Dataset items
::::::
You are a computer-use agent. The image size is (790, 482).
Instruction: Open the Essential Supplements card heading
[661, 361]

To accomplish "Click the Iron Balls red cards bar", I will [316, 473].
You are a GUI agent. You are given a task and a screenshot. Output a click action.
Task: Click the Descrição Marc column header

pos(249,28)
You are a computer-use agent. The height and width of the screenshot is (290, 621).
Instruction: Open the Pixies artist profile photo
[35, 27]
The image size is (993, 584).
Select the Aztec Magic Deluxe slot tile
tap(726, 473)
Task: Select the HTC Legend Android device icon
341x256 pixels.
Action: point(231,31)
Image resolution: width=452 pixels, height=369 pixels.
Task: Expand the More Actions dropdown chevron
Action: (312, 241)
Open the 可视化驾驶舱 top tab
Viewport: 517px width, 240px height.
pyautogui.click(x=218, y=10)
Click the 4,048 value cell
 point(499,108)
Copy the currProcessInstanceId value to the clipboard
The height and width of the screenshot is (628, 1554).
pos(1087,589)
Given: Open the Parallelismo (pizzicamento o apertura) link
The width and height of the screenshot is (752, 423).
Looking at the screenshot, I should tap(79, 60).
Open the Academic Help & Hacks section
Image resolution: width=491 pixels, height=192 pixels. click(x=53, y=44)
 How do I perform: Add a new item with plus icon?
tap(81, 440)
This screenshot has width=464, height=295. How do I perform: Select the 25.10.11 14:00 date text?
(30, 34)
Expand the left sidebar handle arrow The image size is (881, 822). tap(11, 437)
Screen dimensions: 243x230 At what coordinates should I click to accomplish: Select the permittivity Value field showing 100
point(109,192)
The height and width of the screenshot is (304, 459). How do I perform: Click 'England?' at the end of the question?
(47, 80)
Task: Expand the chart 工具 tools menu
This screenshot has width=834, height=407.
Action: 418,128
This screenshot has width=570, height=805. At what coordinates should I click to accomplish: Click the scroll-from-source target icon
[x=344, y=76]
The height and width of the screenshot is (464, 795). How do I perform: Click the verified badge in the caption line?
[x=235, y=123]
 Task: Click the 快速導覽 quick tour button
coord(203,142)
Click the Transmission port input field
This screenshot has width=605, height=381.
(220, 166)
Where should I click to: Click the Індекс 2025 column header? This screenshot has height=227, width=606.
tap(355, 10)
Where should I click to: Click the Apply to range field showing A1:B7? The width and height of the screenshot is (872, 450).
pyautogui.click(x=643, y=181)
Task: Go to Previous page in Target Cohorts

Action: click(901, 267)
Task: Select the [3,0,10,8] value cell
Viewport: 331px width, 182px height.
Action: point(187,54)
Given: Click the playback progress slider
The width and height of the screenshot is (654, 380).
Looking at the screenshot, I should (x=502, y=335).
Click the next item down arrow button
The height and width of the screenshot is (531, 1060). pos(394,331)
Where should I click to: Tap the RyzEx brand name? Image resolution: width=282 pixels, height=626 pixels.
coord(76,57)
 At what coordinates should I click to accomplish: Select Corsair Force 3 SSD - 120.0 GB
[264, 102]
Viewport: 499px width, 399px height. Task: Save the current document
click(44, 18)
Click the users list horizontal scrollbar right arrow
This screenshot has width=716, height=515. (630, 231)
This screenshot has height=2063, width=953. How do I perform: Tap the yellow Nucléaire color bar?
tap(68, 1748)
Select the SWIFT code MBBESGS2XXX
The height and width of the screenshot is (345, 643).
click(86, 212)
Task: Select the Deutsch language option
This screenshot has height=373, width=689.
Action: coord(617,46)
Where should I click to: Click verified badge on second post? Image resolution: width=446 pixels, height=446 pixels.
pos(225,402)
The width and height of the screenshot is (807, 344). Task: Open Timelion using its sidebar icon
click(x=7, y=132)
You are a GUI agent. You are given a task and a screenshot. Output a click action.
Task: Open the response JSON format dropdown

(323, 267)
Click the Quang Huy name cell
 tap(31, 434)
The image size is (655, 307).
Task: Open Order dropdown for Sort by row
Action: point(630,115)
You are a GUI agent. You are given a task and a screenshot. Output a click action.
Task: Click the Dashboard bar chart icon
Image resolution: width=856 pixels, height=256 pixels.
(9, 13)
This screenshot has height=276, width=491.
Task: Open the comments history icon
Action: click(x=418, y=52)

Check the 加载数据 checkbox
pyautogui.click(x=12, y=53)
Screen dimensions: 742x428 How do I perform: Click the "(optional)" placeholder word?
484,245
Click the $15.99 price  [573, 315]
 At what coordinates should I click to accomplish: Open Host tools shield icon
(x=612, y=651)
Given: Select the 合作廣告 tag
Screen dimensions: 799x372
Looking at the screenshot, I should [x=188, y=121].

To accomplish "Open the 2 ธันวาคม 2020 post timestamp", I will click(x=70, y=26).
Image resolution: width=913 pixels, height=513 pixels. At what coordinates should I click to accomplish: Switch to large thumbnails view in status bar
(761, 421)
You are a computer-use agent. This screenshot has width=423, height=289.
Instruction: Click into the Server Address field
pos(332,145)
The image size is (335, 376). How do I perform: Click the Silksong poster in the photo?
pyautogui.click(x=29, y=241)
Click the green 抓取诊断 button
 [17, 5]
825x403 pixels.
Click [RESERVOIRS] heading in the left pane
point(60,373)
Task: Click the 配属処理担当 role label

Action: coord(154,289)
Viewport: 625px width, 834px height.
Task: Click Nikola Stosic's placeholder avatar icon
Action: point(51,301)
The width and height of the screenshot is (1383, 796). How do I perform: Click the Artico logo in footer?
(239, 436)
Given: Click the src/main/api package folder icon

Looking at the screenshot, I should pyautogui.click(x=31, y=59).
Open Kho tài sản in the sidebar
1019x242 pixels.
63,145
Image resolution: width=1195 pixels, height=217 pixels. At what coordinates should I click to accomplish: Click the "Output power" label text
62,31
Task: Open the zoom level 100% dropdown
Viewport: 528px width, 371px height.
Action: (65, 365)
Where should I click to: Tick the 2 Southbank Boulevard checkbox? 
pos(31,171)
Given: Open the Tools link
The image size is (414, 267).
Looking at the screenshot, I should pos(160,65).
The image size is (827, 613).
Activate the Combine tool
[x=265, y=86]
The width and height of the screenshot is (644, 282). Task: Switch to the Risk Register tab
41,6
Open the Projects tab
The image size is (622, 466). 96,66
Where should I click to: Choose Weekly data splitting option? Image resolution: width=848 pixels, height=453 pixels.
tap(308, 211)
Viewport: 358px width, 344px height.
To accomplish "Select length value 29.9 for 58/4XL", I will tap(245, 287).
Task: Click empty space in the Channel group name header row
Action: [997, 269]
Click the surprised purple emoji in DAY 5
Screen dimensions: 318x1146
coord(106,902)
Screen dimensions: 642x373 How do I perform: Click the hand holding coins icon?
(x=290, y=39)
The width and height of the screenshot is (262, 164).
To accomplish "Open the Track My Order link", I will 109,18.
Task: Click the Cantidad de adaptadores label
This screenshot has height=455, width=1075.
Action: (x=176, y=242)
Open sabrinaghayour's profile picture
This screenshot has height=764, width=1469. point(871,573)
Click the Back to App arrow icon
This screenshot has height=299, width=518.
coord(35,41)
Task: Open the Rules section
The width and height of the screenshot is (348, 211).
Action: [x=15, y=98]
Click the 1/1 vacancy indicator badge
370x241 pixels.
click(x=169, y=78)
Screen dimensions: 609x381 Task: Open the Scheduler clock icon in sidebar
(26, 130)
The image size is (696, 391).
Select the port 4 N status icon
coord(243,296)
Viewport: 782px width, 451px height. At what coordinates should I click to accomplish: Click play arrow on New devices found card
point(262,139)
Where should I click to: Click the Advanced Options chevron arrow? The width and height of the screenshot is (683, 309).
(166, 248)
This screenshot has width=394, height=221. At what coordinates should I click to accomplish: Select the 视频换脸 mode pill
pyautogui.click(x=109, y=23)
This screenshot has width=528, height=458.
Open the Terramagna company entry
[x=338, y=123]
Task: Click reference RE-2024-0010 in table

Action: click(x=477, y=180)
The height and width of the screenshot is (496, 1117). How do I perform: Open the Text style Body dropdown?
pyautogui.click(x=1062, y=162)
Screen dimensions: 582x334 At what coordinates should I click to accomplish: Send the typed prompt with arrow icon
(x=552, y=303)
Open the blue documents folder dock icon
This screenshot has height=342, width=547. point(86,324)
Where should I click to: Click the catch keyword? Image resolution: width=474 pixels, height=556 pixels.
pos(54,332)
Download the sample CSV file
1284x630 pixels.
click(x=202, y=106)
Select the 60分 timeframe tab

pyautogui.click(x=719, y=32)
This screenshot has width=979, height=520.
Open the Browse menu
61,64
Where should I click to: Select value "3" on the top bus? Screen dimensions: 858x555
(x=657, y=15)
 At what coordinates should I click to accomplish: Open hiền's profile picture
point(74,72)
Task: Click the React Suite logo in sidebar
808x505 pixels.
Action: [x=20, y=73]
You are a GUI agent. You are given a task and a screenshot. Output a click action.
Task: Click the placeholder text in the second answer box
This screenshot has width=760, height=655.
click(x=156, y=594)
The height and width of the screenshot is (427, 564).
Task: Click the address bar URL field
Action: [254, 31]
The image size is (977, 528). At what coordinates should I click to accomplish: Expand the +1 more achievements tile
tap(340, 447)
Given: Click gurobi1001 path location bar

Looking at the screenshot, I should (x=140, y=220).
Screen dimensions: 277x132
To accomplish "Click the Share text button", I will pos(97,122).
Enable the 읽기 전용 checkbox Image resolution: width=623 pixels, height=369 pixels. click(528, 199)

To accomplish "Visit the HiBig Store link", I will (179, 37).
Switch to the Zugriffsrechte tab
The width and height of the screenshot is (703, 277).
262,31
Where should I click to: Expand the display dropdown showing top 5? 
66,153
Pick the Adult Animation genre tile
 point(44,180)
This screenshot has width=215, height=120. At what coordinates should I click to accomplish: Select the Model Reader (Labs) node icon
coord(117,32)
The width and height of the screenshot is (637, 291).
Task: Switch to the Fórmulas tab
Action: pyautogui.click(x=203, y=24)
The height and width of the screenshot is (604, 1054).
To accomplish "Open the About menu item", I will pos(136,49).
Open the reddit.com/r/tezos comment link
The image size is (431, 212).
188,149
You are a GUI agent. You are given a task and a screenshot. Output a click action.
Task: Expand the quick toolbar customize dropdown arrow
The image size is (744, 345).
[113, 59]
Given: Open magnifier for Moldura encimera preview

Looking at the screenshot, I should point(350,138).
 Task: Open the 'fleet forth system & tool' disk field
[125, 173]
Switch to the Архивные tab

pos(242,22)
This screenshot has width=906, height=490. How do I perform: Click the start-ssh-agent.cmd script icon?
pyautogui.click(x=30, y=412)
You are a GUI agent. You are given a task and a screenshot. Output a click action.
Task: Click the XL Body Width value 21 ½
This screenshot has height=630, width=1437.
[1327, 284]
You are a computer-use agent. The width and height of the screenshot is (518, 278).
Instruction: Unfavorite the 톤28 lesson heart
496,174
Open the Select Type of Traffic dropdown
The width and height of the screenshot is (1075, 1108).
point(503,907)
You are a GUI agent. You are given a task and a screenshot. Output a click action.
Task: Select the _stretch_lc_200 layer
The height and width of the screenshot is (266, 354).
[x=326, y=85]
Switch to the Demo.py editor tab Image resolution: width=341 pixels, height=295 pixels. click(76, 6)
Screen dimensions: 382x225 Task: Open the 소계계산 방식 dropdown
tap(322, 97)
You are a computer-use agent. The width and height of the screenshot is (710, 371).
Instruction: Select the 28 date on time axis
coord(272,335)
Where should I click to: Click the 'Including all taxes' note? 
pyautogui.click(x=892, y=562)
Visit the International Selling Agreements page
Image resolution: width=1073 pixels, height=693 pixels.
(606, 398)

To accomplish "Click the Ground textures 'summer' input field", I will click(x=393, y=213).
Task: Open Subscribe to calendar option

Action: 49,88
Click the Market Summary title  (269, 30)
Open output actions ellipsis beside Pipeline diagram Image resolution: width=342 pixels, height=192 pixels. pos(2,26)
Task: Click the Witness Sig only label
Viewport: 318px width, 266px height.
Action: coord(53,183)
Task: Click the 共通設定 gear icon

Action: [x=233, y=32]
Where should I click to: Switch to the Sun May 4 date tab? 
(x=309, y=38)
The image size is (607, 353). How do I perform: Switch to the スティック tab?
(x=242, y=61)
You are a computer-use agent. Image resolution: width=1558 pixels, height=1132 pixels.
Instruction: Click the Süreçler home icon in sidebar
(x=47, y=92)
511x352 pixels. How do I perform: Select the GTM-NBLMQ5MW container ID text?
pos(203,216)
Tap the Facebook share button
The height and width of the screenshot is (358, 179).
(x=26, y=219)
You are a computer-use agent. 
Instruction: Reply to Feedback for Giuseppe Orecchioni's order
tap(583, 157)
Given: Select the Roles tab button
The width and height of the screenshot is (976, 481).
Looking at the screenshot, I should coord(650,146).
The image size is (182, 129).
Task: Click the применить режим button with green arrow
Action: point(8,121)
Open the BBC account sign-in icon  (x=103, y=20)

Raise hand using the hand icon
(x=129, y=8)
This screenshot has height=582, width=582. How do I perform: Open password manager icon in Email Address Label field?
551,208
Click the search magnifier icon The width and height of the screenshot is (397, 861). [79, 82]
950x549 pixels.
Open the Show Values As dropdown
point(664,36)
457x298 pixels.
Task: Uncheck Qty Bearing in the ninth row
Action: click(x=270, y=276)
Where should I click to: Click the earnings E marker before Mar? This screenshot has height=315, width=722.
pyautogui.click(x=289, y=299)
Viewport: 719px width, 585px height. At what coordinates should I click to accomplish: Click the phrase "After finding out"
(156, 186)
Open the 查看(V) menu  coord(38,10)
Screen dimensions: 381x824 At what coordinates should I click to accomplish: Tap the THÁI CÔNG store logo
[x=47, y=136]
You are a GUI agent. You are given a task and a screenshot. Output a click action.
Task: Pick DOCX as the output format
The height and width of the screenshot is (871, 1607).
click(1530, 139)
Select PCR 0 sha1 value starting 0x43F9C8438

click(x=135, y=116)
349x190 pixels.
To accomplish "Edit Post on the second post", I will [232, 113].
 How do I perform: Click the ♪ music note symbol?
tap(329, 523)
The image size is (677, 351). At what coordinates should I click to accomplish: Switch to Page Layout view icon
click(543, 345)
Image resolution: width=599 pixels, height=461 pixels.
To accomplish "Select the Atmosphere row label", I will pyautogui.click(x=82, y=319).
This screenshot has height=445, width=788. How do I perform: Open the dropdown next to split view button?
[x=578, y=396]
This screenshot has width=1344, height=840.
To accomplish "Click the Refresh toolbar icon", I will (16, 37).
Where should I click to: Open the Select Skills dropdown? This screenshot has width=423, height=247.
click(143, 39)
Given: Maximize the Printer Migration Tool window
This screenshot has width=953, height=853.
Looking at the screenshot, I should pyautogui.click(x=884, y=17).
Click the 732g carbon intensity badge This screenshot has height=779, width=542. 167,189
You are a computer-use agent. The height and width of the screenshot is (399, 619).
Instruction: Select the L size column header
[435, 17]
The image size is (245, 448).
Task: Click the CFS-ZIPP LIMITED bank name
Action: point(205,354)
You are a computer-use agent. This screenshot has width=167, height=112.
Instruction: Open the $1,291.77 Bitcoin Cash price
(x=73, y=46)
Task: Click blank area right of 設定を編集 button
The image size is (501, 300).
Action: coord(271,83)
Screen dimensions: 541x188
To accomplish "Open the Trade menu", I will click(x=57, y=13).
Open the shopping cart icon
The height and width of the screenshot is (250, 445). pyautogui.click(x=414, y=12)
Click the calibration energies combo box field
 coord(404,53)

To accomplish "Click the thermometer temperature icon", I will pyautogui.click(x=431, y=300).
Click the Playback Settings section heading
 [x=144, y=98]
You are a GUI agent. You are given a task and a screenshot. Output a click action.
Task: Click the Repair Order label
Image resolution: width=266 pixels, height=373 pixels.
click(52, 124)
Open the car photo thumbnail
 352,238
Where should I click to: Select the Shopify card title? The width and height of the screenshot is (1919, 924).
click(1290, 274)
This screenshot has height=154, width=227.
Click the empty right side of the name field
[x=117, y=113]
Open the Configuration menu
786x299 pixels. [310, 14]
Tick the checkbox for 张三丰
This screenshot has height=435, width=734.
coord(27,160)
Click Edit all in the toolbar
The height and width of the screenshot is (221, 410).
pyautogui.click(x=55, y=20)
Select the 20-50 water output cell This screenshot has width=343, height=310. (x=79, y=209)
::::::
** TASK STATEMENT **
Check every line of the data, and copy the ones that contain "chart".

** YOUR RESPONSE **
Task: Expand the chart 工具 tools menu
Task: Click the Dashboard bar chart icon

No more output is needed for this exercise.